◆ **GIVEN PASSAGE**
Sunday, September 29, 2019

Boltzmann generators: Sampling equilibrium states of many-body systems with deep learning

Frank Noé, Simon Olsson, Jonas Köhler, Hao Wu (2019)
Highlighted by Jan Jensen

Figure 1A from the paper (Copyright © 2019 The Authors, some rights reserved)

The paper presents a novel method to predict free energy differences much more efficiently.  Currently, this is usually done by MD simulations and observing how often each state is visited along the trajectory. However, transitions between each state are rare, which means very long and costly trajectories, even when using various tricks to force the transitions.

The solution Noé et al. present is to "train a deep invertible neural network to learn a coordinate transformation from x to a so-called “latent” representation z, in which the low-energy configurations of different states are close to each other and can be easily sampled."

◆ **PROBLEM**
Can you quote the Boltzmann generators post between "Boltzmann generators: Sampling" and "some rights reserved)", inclusive?

◆ **SOURCE INFORMATION**
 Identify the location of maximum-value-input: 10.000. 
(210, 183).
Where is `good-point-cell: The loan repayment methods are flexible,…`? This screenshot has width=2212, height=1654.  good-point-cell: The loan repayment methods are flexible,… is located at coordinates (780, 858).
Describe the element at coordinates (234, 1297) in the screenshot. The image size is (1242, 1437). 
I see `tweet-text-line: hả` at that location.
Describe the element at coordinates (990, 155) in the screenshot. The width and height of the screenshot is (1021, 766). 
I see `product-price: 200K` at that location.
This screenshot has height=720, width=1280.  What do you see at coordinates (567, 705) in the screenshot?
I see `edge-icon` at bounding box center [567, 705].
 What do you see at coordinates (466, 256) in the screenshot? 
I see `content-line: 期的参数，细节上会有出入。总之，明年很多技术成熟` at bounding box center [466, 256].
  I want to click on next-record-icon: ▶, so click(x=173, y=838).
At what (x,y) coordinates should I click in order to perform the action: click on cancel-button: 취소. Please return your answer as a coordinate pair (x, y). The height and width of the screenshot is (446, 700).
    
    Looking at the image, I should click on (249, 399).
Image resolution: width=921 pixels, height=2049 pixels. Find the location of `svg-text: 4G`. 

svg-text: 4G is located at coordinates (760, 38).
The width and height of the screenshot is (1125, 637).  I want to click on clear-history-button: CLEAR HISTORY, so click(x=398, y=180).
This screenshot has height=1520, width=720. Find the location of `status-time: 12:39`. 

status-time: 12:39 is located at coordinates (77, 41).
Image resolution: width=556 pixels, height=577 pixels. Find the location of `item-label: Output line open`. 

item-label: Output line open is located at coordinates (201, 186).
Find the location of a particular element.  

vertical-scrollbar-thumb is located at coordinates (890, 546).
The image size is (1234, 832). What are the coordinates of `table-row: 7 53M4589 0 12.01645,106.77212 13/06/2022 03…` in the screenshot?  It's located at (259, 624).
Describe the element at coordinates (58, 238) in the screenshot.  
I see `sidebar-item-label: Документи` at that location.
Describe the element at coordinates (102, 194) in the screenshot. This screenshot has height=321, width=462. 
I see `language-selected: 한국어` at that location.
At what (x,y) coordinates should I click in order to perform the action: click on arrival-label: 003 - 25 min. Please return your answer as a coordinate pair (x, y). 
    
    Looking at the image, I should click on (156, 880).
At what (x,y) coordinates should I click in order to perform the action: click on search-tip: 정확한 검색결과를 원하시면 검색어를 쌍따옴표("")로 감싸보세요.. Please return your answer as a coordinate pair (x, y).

◆ **SOLUTION TO THIS TASK**
Boltzmann generators: Sampling equilibrium states of many-body systems with deep learning

Frank Noé, Simon Olsson, Jonas Köhler, Hao Wu (2019)
Highlighted by Jan Jensen

Figure 1A from the paper (Copyright © 2019 The Authors, some rights reserved)